# Collaborative Filtering Recommender System using Tensorflow

We will learn how to implement collaborative filtering to build a recommender system for movies.

We will use NumPy and Tensorflow to build the model. 

In [8]:
import numpy as np
import tensorflow as tf 
import keras 
import matplotlib.pyplot as plt
import seaborn as sns 
import pandas as pd

plt.style.use('seaborn-v0_8')
%config InlineBackend.figure_format = 'svg'

# 1. Notation

| General Notation | Description | Python (if any) |
|:-----------------|:------------|:----------------|
| $r(i,j)$ | scalar; = 1 if user j rated movie i, = 0 otherwise | |
| $y(i,j)$ | scalar; rating given by user j on movie i (if r(i,j) = 1 is defined) | |
| $\mathbf{w}^{(j)}$ | vector; parameters for user j | |
| $b^{(j)}$ | scalar; parameter for user j | |
| $\mathbf{x}^{(i)}$ | vector; feature ratings for movie i | |
| $n_u$ | number of users | `num_users` |
| $n_m$ | number of movies | `num_movies` |
| $n$ | number of features | `num_features` |
| $\mathbf{X}$ | matrix of vectors $\mathbf{x}^{(i)}$ | `X` |
| $\mathbf{W}$ | matrix of vectors $\mathbf{w}^{(j)}$ | `W` |
| $\mathbf{b}$ | vector of bias parameters $b^{(j)}$ | `b` |
| $\mathbf{R}$ | matrix of elements $r(i,j)$ | `R` |


# 2. Recommender System

The goal of a collaborative filtering recommender system is to generate two vectors: for each user, a **parameter vector** that embodies the user's preferences, and for each movie, a **feature vector** of the same length that embodies some description of the movie.

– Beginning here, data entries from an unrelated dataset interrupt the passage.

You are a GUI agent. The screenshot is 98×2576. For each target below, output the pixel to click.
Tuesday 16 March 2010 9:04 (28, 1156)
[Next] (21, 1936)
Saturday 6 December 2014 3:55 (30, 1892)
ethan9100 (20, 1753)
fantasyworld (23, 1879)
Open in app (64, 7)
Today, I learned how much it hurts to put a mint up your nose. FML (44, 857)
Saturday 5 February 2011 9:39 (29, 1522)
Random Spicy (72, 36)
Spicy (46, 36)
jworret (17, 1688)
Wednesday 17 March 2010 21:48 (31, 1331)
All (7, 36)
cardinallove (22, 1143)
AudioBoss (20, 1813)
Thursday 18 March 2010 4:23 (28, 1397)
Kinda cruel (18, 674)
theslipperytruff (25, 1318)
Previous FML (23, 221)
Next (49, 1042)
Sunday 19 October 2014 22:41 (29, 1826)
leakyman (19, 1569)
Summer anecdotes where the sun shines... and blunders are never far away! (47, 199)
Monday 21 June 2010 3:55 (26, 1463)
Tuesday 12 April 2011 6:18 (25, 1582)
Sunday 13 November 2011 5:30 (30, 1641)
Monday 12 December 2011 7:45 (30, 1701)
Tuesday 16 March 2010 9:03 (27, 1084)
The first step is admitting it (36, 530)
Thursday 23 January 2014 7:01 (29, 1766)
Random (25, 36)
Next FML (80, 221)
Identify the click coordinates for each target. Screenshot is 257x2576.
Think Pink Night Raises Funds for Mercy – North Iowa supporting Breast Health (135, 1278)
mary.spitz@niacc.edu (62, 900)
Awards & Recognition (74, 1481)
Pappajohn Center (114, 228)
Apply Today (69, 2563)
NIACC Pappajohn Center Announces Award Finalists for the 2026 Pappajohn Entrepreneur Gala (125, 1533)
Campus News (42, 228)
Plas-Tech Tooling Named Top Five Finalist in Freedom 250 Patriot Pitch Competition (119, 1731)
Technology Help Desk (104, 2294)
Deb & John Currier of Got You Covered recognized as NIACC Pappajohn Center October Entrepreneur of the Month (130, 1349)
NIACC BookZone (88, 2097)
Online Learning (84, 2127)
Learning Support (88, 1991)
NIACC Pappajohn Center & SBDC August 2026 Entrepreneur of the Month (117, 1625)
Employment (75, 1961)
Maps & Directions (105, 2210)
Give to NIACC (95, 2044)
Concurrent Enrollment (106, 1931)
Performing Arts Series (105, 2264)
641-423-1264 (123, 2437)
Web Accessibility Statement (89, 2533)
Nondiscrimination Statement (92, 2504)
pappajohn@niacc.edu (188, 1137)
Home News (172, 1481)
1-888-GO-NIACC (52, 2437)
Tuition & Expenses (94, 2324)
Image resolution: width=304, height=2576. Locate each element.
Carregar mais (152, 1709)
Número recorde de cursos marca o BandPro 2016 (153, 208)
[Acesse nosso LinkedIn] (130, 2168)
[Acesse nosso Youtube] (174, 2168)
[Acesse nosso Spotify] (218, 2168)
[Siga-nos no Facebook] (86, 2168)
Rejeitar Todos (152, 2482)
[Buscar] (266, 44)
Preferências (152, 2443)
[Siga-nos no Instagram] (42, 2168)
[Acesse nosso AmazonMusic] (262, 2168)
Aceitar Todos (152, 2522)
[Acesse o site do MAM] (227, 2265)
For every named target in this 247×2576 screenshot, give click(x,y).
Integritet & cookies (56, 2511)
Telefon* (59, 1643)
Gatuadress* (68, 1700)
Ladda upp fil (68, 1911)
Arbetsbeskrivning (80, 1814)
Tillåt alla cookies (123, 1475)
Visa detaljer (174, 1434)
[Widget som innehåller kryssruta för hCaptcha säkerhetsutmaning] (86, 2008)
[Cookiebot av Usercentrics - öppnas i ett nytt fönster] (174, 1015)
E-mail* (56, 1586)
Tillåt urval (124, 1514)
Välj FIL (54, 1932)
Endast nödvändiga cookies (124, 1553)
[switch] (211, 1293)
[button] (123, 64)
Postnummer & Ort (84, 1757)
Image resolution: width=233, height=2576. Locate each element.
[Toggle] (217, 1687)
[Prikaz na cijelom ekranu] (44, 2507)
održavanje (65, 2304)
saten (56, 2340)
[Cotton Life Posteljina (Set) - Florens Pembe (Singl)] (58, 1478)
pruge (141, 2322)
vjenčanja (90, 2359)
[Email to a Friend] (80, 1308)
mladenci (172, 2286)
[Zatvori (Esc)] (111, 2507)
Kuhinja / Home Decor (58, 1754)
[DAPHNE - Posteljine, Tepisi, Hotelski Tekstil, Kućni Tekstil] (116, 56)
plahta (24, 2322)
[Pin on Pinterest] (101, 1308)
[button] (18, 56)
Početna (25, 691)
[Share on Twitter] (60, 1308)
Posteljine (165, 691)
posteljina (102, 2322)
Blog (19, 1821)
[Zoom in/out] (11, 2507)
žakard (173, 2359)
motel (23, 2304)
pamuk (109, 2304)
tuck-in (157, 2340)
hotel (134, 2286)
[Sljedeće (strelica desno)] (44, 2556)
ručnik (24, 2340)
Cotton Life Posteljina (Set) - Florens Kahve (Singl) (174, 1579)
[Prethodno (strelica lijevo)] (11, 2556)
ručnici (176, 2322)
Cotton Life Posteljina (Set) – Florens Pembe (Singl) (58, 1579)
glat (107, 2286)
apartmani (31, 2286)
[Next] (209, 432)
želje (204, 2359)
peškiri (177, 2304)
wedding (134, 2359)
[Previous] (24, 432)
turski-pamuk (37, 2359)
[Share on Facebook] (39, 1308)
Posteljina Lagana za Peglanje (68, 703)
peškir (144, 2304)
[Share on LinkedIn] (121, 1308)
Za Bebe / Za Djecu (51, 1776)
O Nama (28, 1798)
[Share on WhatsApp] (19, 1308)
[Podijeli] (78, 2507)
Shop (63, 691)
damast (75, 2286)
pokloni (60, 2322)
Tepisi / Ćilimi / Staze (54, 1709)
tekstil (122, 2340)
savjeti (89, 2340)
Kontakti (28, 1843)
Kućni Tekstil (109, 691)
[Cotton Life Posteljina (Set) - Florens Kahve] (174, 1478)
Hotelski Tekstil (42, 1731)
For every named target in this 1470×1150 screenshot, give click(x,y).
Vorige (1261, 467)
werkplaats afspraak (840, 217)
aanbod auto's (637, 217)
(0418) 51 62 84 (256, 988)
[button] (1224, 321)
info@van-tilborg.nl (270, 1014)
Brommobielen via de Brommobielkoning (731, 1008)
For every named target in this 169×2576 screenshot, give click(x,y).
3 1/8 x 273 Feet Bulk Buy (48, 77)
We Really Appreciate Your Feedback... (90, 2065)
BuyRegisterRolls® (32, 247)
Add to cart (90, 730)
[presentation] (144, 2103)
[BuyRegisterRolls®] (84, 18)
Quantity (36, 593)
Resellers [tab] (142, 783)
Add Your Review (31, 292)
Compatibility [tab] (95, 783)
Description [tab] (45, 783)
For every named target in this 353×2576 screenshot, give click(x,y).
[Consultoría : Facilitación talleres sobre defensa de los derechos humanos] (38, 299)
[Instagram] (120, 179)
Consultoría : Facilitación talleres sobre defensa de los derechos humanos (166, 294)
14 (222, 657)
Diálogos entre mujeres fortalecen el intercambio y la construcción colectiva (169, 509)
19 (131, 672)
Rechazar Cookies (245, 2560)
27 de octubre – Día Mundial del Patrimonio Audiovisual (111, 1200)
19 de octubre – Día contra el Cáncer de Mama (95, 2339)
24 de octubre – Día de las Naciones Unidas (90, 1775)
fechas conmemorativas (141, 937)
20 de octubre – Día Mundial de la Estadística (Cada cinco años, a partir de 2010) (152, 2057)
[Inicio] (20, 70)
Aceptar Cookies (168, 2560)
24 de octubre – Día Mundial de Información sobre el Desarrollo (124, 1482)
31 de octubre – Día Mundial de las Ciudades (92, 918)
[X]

The dot product $\mathbf{w}^{(j)} \cdot \mathbf{x}^{(i)} + b^{(j)}$ should produce an estimate of the rating that user j would give to movie i. 

Each rating is provided in the matrix form $\mathbf{Y}$, where $y(i,j)$ is the rating given by user j on movie i. 

The ratings go from 0 to 5 in steps of 0.5. If a movie has not been rated by a user, it's rating is 0. 

The matrix $\mathbf{R}$ is a binary-valued indicator matrix, where $r(i,j)$ = 1 if user j rated movie i, and $r(i,j)$ = 0 otherwise. 

Movies are in rows and users are in columns. 

Each movie has a feature vector $\mathbf{x}^{(i)}$ of length $n$ and each user has a parameter vector $\mathbf{w}^{(j)}$ of length $n$, as well as a bias parameter $b^{(j)}$. 

These vectors are learned simultaneously by using the existing user/movie ratings as training data. 

Once the features vectors and parameters are learned, they can be used to predict how a user might rate a movie that they have not yet rated. 

This can be achieved with the `cofiCostFunc` function of Tensorflow. 

While Tensorflow is typically used for supervised learning, its core functions can be accessed and used for other purposes.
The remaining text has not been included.